Sie habe mit ihrem Handy „definitiv kein Abo abgeschlossen“, beteuert Thirmeyer. „Ich habe nie erfahren, was genau ich angeblich bestellt habe“, sagt sie. Doch Mobilcom-Debitel stellte sich stur: „Eine Gutschrift erfolgt nicht.“ Erst als sich Finanztest einschaltete, bekam die Kundin ihr Geld zurück.
Einen schlüssigen Beweis für eine Abobestellung der Kundin lieferte Mobilcom-Debitel nicht. Die Gesellschaft beantwortete auch nicht unsere Frage, welches von der Bundesnetzagentur erlaubte Bestellverfahren bei Thirmeyer angewandt wurde.
Mobilcom fordert Geld für sich selbst
In der Kommunikation mit Ines Thirmeyer verwickelte sich Mobilcom-Debitel in Widersprüche. So schrieb die Firma an ihre Kundin, sie weise die „durch den Drittanbieter abgerechneten Leistungen“ nur auf der Rechnung aus und fordere das Geld ein. „Die Leistung von Mobilcom-Debitel beschränkt sich ausschließlich auf die Bereitstellung des technischen Zugangs.“ In einer anderen Mail von Mobilcom-Debitel an die Kundin ist dann nicht mehr von einem Drittanbieter die Rede, sondern von angeblich abonnierten „Infodiensten“ oder „Mehrwertdiensten“.
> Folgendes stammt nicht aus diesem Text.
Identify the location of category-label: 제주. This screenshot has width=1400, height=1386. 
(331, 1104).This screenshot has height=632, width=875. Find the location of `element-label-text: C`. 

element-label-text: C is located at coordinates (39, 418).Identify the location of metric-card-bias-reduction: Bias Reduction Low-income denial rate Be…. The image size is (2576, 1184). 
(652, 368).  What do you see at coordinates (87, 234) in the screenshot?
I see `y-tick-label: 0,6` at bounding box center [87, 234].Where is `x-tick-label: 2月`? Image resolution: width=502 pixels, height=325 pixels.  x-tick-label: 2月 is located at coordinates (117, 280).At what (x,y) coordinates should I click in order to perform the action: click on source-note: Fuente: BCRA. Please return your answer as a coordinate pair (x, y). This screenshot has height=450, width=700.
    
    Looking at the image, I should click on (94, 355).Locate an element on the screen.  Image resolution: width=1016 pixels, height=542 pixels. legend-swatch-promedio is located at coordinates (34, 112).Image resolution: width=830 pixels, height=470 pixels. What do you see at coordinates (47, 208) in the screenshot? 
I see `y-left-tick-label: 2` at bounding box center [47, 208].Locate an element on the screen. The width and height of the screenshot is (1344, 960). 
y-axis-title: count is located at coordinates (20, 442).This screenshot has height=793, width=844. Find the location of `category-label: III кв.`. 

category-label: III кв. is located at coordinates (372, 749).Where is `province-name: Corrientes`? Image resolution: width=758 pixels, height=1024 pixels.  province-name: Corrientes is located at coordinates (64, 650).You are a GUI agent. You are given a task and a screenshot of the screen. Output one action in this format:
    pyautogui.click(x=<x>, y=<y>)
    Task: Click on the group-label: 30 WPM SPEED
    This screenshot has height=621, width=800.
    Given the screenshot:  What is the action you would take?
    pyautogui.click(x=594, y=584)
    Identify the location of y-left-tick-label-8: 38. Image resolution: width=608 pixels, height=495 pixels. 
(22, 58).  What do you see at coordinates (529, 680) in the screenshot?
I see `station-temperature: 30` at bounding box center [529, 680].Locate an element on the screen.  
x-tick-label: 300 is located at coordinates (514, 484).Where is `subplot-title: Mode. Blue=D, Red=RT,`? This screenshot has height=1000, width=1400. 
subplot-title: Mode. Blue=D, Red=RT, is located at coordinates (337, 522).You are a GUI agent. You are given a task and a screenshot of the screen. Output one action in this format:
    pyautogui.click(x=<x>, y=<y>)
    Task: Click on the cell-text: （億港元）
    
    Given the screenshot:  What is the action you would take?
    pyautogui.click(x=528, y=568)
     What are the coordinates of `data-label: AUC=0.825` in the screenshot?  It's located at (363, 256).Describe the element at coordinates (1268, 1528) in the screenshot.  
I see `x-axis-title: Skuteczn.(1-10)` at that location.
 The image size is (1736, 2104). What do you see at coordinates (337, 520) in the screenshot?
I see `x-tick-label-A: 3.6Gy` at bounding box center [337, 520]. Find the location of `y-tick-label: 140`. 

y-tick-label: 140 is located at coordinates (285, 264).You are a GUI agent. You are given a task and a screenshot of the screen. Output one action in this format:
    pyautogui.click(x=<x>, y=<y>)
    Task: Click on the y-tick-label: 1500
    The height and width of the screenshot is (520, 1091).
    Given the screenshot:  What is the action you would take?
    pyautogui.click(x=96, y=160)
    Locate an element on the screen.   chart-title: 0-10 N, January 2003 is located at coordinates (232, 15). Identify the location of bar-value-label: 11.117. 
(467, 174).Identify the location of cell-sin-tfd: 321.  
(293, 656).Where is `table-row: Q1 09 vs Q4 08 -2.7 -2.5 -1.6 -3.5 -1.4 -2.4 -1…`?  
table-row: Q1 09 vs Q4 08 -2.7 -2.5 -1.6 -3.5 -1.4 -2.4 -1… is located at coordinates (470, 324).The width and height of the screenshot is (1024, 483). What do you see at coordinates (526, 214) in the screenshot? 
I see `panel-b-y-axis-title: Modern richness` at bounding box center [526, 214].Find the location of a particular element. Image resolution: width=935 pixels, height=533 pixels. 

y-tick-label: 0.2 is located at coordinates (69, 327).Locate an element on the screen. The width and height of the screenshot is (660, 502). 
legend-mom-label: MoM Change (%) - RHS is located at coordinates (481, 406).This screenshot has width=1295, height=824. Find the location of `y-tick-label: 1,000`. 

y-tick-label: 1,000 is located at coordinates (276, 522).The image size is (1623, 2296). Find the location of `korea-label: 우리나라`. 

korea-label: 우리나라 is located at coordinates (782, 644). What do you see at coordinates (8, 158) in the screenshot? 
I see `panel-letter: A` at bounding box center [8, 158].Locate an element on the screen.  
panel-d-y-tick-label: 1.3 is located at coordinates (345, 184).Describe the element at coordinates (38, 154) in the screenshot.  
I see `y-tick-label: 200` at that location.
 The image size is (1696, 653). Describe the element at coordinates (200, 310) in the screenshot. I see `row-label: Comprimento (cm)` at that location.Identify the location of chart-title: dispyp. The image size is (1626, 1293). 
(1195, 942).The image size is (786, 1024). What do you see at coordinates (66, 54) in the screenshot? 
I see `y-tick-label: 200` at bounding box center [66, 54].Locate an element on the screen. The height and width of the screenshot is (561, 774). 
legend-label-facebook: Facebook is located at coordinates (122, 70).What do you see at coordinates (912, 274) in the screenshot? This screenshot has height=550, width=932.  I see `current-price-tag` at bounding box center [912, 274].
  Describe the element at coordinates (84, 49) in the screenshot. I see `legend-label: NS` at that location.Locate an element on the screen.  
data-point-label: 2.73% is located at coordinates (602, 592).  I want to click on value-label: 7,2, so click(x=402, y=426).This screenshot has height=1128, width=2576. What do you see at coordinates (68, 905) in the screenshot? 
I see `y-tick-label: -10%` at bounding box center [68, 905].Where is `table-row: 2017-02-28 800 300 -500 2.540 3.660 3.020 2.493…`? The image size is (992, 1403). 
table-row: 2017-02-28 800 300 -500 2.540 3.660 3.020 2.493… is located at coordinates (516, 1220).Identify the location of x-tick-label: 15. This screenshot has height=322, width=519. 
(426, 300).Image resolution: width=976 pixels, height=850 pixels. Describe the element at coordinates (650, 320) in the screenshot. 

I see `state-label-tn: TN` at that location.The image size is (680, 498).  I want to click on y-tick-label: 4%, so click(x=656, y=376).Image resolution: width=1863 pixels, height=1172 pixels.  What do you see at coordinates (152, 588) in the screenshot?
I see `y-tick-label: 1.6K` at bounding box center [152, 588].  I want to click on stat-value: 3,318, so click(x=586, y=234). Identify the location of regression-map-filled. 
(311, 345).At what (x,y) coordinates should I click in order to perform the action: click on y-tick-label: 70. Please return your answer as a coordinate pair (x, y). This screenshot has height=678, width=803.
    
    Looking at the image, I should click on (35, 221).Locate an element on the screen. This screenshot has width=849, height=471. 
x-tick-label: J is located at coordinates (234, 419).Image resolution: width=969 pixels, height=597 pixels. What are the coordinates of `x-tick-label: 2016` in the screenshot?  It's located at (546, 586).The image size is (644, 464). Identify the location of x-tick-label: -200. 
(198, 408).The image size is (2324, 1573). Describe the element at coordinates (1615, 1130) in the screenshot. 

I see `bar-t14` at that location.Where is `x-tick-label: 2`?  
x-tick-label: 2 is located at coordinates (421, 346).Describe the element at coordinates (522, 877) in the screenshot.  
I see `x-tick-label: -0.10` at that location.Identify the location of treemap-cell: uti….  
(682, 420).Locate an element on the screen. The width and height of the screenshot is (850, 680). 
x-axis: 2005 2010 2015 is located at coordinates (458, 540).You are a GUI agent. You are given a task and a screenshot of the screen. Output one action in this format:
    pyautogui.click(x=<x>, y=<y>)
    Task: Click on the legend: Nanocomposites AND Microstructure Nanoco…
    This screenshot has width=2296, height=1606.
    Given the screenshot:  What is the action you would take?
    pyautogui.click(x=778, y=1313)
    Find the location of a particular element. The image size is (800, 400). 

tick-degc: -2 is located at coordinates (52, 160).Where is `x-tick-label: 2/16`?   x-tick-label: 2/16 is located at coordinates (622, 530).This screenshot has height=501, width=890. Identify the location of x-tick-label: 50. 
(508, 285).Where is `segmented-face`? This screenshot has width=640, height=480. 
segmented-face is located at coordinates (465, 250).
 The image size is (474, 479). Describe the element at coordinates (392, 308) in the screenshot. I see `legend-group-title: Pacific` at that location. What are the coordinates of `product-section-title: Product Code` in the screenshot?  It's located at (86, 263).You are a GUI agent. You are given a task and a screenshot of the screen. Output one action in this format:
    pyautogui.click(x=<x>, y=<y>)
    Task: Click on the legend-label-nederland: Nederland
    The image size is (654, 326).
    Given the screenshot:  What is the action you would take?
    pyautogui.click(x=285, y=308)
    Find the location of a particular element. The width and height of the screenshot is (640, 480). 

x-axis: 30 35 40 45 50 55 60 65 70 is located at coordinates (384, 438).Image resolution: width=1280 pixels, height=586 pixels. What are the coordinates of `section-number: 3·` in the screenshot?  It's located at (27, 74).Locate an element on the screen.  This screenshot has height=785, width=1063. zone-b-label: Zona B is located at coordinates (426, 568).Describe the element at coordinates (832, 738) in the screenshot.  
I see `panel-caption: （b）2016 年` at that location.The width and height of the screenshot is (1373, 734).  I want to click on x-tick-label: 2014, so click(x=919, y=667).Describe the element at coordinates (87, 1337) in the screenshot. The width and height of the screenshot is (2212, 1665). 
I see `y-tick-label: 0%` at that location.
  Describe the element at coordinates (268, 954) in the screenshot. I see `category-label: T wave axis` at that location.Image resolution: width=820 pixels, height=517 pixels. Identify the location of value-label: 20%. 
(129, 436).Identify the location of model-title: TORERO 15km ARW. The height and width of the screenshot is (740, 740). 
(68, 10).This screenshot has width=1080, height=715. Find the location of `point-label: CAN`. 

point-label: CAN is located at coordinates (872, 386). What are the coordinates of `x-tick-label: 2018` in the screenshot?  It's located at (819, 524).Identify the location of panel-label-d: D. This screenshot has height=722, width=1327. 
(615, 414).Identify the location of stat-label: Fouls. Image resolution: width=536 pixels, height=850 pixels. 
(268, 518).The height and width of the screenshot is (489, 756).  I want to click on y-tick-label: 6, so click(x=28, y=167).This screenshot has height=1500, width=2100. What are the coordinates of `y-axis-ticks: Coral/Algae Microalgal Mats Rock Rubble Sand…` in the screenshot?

Fast schon zynisch heißt es weiter: „Erlauben Sie mir abschließend den Hinweis, dass die aktivierte Drittanbietersperre für solche Dienste nicht greift.“
Der Anbieter Mload gehört zu Mobilcom-Debitel, wie ein Blick ins Impressum auf der Internetseite zeigt. Also: Mobilcom-Debitel fordert hier nicht Geld – wie zunächst behauptet – für einen anderen Anbieter, sondern für sich selbst. Und die Kundin kann diese unerwünschten „Dienste“ nicht sperren, obwohl sie ein Recht auf eine Drittanbietersperre hat.